Lastly, at The Daily Howler, Bob Somerby is dissecting Watergate, through the modern lens, among other topics.  (Or rather the press' self-congratulatory tone.*)  He also addresses comments in Bob Herbert's column today (and David Brooks Saturday).  We'll pick up on the latter because when unsure of what to excerpt, if he's discussing Gore, we go with Gore.  Herbert's raising the issue of "the gap between the rich and the rest of us" and notes the Bully Boy's tax cuts.  From Somerby:
 
 

On TV, shouters try to deceive and dissemble, using spin-points which are designed to mislead. We've discussed these spin-points in the past (see THE DAILY HOWLER, 1/27/03). Here’s Sean Hannity, for example, shedding tears for that top one percent:

HANNITY (1/8/03): If Democrats say "tax cuts for the rich," which is the mantra--if they say that all the time, don't we have to define what the terms are? Let me put up on the screen and hopefully you can see it there. If not, I'll read it to you. According to it, the top one percent pays 37 percent of the taxes.
The top one percent pays 37 percent of the taxes! Spinners like Hannity mouth this claim the way middle-income folks breathe.

For the record, this familiar spin-point is (more-or-less) technically accurate. By "taxes," Hannity actually meant "federal income taxes," one of our few progressive taxes. And it's true--the top one percent do pay a large share of this tax. (How this spin works: You're supposed to be blown away by the difference between "1" and "37.") But why do they pay such a large percentage? In large part, it's because they earn a large percentage of the nation's income, a fact these spinners leave out of the mix. The next time you hear this misleading point, remember the facts in that New York Times graphic. According to that graphic, people in the top one percent pay roughly 21 percent of their income in all federal taxes. People earning 50-70 grand pay just a few points less.

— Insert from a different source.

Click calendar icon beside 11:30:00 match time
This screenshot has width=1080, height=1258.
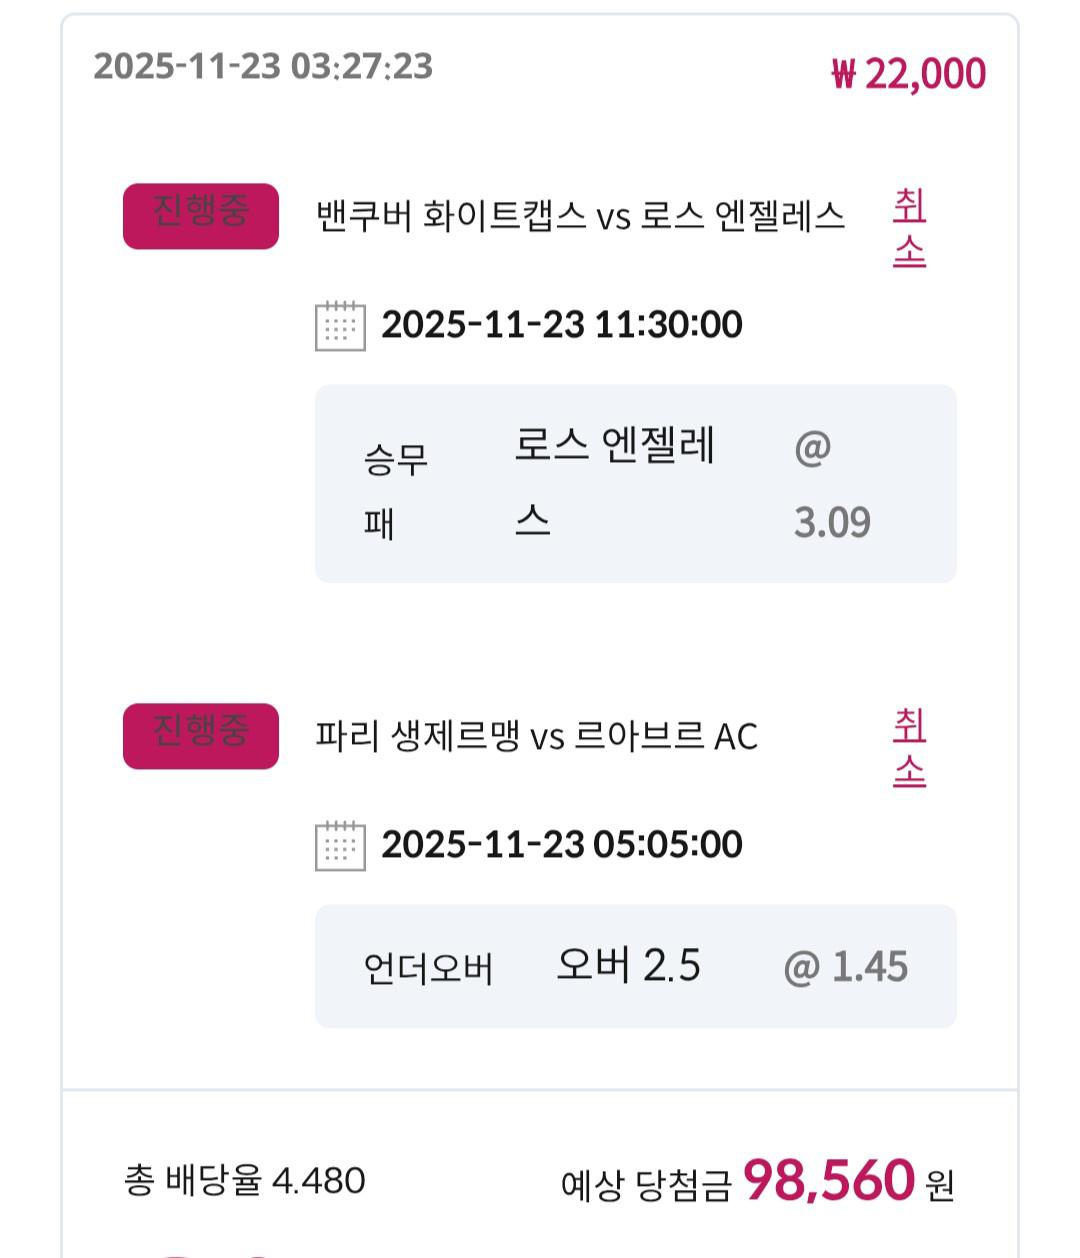click(340, 325)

Of course, we also hear misleading cant from some of our well-known political leaders. Consider George W. Bush, for example. Way back in December 1999, Candidate Bush told us this when he announced his plan to cut taxes on that top one percent:

BUSH (12/1/99): Let us lay down another basic principle: No one in America should have to work more than 4 months a year to pay the IRS. The federal government, in peacetime, has no business taking more than 33 percent of anyone's paycheck.
This has remained a familiar Bush talking-point. But of course, almost no one pays the feds "more than 33 percent of his pay-check." The Gore campaign explained that way back when, in real time. This was part of a press release when Bush introduced this spin-point:
GORE CAMPAIGN (12/1/99):
FALSE CLAIM #5: George W. Bush Believes That No One Should Pay More Than One-third of Their Income in Taxes...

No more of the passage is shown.